Content starts

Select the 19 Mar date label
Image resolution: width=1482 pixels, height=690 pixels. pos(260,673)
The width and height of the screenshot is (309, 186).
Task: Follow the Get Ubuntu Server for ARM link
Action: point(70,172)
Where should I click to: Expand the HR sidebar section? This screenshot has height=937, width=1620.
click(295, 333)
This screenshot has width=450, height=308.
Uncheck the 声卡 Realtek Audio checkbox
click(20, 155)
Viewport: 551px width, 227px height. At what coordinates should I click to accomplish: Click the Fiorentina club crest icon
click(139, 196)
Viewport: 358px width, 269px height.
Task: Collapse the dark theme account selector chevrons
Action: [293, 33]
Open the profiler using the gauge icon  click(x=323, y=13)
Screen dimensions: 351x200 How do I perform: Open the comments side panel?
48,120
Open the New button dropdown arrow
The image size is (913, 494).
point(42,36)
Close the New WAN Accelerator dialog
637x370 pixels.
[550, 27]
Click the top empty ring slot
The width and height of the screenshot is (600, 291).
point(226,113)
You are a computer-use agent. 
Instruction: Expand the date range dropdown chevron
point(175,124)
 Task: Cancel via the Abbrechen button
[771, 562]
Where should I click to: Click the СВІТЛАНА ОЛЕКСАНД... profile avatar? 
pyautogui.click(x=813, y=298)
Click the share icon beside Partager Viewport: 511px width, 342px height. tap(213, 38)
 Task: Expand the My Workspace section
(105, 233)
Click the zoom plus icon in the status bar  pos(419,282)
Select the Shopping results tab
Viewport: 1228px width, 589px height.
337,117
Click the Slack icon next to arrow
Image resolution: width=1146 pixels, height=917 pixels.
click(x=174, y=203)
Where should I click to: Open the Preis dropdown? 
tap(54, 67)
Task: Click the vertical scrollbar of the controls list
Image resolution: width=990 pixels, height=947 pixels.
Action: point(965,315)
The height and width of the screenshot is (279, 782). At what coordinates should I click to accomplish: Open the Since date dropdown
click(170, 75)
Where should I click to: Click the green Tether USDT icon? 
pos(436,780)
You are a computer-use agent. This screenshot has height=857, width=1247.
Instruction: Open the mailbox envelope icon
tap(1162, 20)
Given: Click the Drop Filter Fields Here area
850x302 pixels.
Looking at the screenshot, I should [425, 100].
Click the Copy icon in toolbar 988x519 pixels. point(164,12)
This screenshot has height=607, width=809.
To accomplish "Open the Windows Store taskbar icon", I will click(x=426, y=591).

Content ends

=== GOAL OF THE EXERCISE ===
Make an exact copy of the data above.

=== SOLVED PROBLEM ===
Select the 19 Mar date label
Image resolution: width=1482 pixels, height=690 pixels. pos(260,673)
The width and height of the screenshot is (309, 186).
Task: Follow the Get Ubuntu Server for ARM link
Action: point(70,172)
Where should I click to: Expand the HR sidebar section? This screenshot has height=937, width=1620.
click(295, 333)
This screenshot has width=450, height=308.
Uncheck the 声卡 Realtek Audio checkbox
click(20, 155)
Viewport: 551px width, 227px height. At what coordinates should I click to accomplish: Click the Fiorentina club crest icon
click(139, 196)
Viewport: 358px width, 269px height.
Task: Collapse the dark theme account selector chevrons
Action: [293, 33]
Open the profiler using the gauge icon  click(x=323, y=13)
Screen dimensions: 351x200 How do I perform: Open the comments side panel?
48,120
Open the New button dropdown arrow
The image size is (913, 494).
point(42,36)
Close the New WAN Accelerator dialog
637x370 pixels.
[550, 27]
Click the top empty ring slot
The width and height of the screenshot is (600, 291).
point(226,113)
You are a computer-use agent. 
Instruction: Expand the date range dropdown chevron
point(175,124)
 Task: Cancel via the Abbrechen button
[771, 562]
Where should I click to: Click the СВІТЛАНА ОЛЕКСАНД... profile avatar? 
pyautogui.click(x=813, y=298)
Click the share icon beside Partager Viewport: 511px width, 342px height. tap(213, 38)
 Task: Expand the My Workspace section
(105, 233)
Click the zoom plus icon in the status bar  pos(419,282)
Select the Shopping results tab
Viewport: 1228px width, 589px height.
337,117
Click the Slack icon next to arrow
Image resolution: width=1146 pixels, height=917 pixels.
click(x=174, y=203)
Where should I click to: Open the Preis dropdown? 
tap(54, 67)
Task: Click the vertical scrollbar of the controls list
Image resolution: width=990 pixels, height=947 pixels.
Action: point(965,315)
The height and width of the screenshot is (279, 782). At what coordinates should I click to accomplish: Open the Since date dropdown
click(170, 75)
Where should I click to: Click the green Tether USDT icon? 
pos(436,780)
You are a computer-use agent. This screenshot has height=857, width=1247.
Instruction: Open the mailbox envelope icon
tap(1162, 20)
Given: Click the Drop Filter Fields Here area
850x302 pixels.
Looking at the screenshot, I should [425, 100].
Click the Copy icon in toolbar 988x519 pixels. point(164,12)
This screenshot has height=607, width=809.
To accomplish "Open the Windows Store taskbar icon", I will click(x=426, y=591).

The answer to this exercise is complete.